> PROBLEM STATEMENT: Somewhere below are a line with "The image size is (1456, 819)." and a later line with "Given: Zoom out of the world map". Output exactly those lines and all lines between them.

> DATA TO USE:
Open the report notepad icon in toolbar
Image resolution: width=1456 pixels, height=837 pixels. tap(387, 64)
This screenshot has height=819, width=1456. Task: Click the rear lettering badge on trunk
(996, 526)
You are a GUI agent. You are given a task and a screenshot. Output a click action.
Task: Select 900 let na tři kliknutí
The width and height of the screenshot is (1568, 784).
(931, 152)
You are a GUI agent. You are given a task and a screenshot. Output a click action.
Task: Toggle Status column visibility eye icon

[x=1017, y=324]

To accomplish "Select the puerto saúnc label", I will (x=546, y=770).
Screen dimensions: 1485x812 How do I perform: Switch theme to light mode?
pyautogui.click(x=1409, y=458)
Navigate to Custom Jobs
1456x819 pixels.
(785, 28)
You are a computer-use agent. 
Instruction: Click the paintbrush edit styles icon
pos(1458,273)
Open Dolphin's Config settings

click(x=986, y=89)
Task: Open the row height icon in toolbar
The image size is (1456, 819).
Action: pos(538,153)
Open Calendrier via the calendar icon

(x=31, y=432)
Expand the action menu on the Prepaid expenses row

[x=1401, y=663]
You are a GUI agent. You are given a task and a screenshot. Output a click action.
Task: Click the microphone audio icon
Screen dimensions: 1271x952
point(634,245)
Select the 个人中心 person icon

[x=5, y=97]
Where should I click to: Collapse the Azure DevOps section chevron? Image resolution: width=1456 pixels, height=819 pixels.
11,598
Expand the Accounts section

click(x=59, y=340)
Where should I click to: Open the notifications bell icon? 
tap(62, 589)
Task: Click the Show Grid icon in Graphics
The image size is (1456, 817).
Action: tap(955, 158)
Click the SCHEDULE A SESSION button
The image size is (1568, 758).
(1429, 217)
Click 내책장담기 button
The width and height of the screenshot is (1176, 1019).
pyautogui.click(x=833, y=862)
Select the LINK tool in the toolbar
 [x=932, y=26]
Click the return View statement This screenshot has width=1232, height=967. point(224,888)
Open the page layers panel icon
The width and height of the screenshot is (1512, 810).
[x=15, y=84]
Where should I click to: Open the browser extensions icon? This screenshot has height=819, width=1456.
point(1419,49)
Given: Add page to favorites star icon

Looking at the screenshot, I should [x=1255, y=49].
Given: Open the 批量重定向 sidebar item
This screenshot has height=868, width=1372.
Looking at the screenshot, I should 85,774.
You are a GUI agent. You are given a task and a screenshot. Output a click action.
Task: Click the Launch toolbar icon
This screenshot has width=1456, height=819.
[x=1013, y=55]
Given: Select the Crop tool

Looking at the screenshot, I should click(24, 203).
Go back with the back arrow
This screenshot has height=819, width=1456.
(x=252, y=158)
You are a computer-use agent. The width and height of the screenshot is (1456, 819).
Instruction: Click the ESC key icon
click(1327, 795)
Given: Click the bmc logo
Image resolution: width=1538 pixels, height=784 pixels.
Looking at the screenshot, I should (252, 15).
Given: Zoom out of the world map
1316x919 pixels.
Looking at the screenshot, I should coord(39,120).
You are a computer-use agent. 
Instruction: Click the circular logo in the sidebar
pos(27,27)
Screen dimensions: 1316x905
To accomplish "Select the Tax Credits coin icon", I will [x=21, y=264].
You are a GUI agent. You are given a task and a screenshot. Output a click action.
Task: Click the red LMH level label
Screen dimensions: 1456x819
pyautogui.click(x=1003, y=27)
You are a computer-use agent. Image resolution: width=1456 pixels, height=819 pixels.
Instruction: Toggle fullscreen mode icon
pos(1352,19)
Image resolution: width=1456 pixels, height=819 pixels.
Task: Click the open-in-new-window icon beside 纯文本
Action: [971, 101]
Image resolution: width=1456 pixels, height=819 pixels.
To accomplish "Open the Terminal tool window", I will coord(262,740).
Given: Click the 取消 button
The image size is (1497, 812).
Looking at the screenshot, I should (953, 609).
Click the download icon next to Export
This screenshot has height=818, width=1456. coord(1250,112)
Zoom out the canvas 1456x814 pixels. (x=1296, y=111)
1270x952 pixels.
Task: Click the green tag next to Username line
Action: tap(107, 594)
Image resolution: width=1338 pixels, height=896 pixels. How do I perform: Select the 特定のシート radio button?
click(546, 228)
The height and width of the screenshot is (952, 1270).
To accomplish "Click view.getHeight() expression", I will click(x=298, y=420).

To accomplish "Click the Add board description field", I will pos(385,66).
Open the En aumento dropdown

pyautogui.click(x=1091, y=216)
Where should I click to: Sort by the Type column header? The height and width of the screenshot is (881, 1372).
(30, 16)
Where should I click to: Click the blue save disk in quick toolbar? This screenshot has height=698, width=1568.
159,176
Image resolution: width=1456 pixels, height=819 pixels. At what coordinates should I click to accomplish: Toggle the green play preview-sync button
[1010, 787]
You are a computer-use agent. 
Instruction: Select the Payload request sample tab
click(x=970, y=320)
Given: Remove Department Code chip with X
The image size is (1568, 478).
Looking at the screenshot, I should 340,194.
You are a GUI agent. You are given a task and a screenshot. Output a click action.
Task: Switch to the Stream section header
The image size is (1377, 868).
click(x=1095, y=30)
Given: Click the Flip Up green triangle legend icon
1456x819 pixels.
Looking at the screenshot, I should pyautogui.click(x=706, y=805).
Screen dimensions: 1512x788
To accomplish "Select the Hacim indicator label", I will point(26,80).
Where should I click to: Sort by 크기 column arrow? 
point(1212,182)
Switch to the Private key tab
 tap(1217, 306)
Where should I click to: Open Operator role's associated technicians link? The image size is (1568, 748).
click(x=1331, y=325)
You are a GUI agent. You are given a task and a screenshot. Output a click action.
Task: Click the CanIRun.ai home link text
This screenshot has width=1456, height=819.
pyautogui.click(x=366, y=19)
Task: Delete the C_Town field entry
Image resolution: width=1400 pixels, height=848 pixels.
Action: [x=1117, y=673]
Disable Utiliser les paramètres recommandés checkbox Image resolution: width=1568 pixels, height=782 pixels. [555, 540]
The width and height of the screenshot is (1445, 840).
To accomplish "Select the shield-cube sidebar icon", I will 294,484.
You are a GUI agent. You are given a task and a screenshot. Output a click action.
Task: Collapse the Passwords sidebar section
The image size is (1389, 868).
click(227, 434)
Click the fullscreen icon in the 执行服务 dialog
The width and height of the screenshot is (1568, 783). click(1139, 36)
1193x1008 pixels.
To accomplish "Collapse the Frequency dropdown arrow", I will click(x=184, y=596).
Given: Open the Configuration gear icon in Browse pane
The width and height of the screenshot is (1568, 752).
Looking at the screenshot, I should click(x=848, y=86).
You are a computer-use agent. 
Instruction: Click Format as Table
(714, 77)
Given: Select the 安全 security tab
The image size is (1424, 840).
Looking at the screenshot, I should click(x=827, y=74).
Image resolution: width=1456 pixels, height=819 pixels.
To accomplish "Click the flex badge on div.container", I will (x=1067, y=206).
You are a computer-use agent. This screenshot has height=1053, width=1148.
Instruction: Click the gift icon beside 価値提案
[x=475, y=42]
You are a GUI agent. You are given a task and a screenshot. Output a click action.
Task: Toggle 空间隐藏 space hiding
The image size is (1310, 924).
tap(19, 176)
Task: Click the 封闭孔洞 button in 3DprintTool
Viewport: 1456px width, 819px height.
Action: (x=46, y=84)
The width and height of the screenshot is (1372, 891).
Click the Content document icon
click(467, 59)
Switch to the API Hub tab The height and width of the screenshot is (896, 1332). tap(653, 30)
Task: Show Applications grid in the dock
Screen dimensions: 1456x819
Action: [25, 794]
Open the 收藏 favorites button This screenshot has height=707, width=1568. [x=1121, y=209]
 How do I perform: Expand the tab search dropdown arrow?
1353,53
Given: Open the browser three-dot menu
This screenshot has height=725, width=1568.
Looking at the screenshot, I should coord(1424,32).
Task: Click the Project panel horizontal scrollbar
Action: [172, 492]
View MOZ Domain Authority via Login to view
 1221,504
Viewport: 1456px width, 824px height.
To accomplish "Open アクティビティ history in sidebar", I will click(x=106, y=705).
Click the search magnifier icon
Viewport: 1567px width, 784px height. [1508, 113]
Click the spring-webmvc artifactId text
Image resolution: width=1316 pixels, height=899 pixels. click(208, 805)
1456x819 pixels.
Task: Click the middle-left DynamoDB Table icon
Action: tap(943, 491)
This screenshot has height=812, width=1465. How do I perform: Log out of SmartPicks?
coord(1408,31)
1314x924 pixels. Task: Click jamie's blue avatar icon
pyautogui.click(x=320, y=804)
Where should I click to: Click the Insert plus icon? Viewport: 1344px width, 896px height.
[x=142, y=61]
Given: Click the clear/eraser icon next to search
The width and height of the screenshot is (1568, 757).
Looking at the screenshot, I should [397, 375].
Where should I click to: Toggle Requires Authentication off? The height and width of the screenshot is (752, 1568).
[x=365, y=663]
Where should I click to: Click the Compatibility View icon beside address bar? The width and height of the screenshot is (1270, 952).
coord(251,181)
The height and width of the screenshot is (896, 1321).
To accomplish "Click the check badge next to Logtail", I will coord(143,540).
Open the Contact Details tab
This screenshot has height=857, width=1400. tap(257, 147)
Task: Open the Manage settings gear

> TASK RESULT:
The image size is (1456, 819).
Action: pos(538,153)
Open Calendrier via the calendar icon

(x=31, y=432)
Expand the action menu on the Prepaid expenses row

[x=1401, y=663]
You are a GUI agent. You are given a task and a screenshot. Output a click action.
Task: Click the microphone audio icon
Screen dimensions: 1271x952
point(634,245)
Select the 个人中心 person icon

[x=5, y=97]
Where should I click to: Collapse the Azure DevOps section chevron? Image resolution: width=1456 pixels, height=819 pixels.
11,598
Expand the Accounts section

click(x=59, y=340)
Where should I click to: Open the notifications bell icon? 
tap(62, 589)
Task: Click the Show Grid icon in Graphics
The image size is (1456, 817).
Action: tap(955, 158)
Click the SCHEDULE A SESSION button
The image size is (1568, 758).
(1429, 217)
Click 내책장담기 button
The width and height of the screenshot is (1176, 1019).
pyautogui.click(x=833, y=862)
Select the LINK tool in the toolbar
 [x=932, y=26]
Click the return View statement This screenshot has width=1232, height=967. point(224,888)
Open the page layers panel icon
The width and height of the screenshot is (1512, 810).
[x=15, y=84]
Where should I click to: Open the browser extensions icon? This screenshot has height=819, width=1456.
point(1419,49)
Given: Add page to favorites star icon

Looking at the screenshot, I should [x=1255, y=49].
Given: Open the 批量重定向 sidebar item
This screenshot has height=868, width=1372.
Looking at the screenshot, I should 85,774.
You are a GUI agent. You are given a task and a screenshot. Output a click action.
Task: Click the Launch toolbar icon
This screenshot has width=1456, height=819.
[x=1013, y=55]
Given: Select the Crop tool

Looking at the screenshot, I should click(24, 203).
Go back with the back arrow
This screenshot has height=819, width=1456.
(x=252, y=158)
You are a computer-use agent. The width and height of the screenshot is (1456, 819).
Instruction: Click the ESC key icon
click(1327, 795)
Given: Click the bmc logo
Image resolution: width=1538 pixels, height=784 pixels.
Looking at the screenshot, I should (252, 15).
Given: Zoom out of the world map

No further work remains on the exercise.